Paper Planes and Paint Party were interactive installations created for the big screen at Google I/O 2016. Just prior to the keynote, as attendees gathered and viewing parties started to stream the event live, both these interactive experiences took the stage.
Attendees participating in the Paint Party installation were able to pick a color and throw paint splats from their mobile devices at the interactive screen. Audience members participating in the Paper Planes installation were able to catch, fold, stamp and throw virtual paper planes from their mobiles devices into the big screen where the planes would instantly appear.
Paper Planes is now back online here.
7,000 attendees and 530 organized viewing parties in over 100 countries around the world, including over 1 million people from China, were expected to tune in for the event. We needed to ensure that each device and screen would connect reliably and each message would send instantly.

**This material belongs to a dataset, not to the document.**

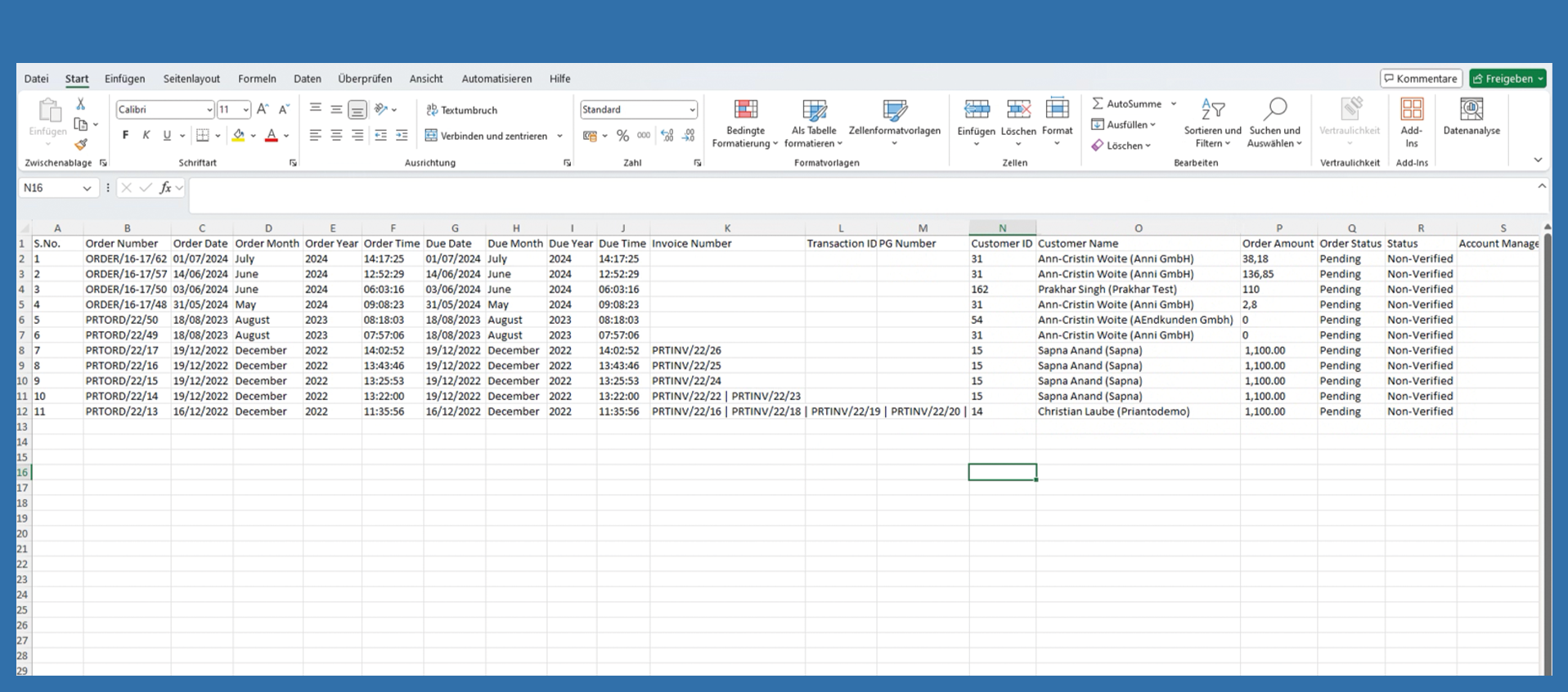Image resolution: width=1568 pixels, height=692 pixels.
Task: Apply the yellow fill color swatch
Action: (x=238, y=136)
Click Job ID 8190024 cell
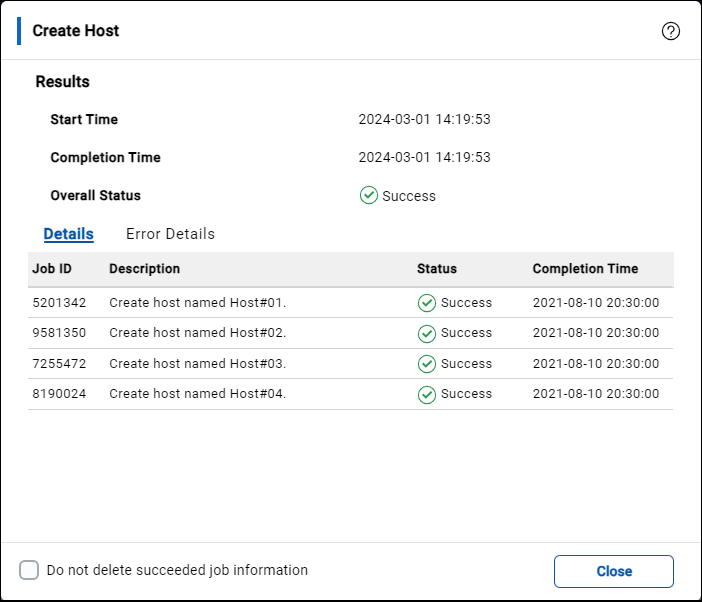The width and height of the screenshot is (702, 602). 59,394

For this global experience to work and perform at scale, we set up a network of WebSocket servers to manage connections, route messages and handle the magic behind the scenes.
What is a WebSocket?
A WebSocket is a web technology that allows for a persistent “socket” connection between a web browser and a server. Once established, both sides can send and receive messages directly over the network with very low latency and a message footprint of just a few bytes.
The core of the network was the funnel server. All messages were routed through the funnel before being displayed on the 50 foot screen on stage. Messages from attendees at I/O, both paint splats and paper planes, were routed directly to the funnel. To cater to the global audience, additional relay servers handled connections from outside of the event location in Mountain View. Global participants were routed to the nearest relay server based on their location. These relay servers would then dispatch collections of messages to the funnel server.
This server infrastructure was setup using Compute Engine on the Google Cloud Platform.
The main funnel server comprised 32 CPU cores, each serving a dedicated Socket.IO server on its own thread and port. Relay servers, each with 16 CPU cores, were set up in each Google Cloud Platform region around the world to create sub networks in us-central, us-east, asia-east, and europe-west.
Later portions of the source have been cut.